*What the exercise asks*
Select the lines of the records containing the word "marker" and list them.

[Stored items]
====================

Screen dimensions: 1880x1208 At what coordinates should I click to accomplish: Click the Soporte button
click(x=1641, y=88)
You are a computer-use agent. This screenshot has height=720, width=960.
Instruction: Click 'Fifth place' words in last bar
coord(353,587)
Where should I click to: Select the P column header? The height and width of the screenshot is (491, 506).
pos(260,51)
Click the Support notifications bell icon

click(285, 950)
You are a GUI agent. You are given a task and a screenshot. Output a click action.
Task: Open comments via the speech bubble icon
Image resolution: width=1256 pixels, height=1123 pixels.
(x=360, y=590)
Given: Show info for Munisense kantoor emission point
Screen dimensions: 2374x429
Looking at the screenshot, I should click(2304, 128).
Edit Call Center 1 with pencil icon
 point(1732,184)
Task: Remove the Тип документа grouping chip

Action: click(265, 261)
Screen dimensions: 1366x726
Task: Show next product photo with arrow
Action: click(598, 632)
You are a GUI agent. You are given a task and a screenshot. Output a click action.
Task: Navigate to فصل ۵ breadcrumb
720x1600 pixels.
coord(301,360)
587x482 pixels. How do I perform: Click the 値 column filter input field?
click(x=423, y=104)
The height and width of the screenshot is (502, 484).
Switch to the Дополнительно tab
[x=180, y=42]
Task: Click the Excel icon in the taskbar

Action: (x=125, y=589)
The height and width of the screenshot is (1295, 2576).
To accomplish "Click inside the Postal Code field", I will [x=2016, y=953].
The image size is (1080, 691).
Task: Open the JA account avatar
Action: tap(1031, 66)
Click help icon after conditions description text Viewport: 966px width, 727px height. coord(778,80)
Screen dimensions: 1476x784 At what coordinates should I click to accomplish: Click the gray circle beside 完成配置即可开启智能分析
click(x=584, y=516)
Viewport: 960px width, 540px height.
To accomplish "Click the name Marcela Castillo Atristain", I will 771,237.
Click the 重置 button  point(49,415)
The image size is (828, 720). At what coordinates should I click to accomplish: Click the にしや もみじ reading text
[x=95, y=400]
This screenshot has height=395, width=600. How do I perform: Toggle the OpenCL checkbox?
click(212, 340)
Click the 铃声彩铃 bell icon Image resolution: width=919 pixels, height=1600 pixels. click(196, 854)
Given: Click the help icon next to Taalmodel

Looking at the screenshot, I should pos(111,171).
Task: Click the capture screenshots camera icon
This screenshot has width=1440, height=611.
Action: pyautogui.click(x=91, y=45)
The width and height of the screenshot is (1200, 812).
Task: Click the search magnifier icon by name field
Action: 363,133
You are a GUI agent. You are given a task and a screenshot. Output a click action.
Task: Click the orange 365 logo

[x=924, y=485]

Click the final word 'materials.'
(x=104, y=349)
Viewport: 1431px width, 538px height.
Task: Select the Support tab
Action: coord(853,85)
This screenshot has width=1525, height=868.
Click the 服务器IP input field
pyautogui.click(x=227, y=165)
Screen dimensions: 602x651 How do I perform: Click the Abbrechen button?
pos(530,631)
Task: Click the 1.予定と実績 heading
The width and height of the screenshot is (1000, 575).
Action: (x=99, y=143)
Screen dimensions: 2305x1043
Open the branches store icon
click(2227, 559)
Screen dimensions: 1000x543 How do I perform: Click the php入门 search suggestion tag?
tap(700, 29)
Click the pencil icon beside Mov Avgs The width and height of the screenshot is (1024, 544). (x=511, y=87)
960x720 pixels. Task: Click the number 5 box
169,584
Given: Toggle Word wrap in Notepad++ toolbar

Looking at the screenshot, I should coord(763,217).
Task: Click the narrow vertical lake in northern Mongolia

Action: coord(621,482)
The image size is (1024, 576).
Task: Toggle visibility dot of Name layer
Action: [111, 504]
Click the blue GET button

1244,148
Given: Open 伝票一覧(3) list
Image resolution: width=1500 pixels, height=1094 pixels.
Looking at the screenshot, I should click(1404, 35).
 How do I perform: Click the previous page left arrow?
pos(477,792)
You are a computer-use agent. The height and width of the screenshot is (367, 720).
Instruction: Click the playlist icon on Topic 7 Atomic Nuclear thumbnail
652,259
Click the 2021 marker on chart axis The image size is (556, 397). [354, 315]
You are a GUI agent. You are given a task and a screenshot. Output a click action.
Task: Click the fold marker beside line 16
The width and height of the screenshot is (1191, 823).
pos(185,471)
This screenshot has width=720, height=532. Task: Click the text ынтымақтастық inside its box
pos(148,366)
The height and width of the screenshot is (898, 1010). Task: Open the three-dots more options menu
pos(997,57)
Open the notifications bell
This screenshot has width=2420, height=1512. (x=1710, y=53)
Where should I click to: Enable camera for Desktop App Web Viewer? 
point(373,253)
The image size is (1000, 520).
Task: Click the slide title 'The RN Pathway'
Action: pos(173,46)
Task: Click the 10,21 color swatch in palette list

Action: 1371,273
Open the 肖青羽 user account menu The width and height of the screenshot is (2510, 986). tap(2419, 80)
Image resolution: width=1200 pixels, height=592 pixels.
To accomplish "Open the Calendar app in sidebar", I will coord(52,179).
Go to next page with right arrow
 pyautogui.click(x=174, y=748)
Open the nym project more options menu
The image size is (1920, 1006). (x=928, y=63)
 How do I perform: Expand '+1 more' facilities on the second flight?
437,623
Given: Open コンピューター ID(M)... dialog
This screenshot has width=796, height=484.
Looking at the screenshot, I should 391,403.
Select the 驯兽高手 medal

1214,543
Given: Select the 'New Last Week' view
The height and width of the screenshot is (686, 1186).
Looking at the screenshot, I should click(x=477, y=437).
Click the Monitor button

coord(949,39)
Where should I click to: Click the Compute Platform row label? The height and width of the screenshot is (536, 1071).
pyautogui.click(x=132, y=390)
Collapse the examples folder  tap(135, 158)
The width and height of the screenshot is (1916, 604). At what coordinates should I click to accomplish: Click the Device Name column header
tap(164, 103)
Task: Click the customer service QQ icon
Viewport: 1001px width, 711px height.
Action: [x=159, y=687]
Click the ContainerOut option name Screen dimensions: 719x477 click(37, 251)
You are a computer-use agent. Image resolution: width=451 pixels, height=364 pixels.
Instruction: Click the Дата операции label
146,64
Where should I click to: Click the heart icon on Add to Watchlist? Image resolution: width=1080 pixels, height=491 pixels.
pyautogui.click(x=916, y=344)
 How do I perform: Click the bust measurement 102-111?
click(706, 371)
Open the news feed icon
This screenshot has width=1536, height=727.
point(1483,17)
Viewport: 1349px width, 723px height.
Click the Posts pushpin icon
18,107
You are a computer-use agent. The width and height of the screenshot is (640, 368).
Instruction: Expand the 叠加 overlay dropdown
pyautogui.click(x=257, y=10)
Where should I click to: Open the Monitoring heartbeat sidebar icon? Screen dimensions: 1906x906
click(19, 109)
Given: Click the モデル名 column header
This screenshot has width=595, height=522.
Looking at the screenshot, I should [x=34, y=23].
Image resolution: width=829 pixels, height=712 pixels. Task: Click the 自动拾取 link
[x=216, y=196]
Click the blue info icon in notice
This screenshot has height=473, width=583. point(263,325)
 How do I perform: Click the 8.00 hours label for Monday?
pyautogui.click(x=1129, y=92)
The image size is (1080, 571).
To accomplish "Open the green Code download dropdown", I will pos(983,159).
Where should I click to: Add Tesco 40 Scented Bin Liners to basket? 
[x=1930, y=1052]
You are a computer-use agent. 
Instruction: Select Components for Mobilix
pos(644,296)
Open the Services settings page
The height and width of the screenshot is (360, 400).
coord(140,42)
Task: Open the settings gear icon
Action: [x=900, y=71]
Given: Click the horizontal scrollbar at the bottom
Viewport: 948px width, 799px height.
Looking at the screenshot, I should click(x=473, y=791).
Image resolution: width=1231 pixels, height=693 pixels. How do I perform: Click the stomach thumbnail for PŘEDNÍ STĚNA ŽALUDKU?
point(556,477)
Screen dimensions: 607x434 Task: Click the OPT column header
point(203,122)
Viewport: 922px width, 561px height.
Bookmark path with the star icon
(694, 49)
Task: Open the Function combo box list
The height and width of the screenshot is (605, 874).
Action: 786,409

====================

*Your response*
Click the 2021 marker on chart axis The image size is (556, 397). [354, 315]
Task: Click the fold marker beside line 16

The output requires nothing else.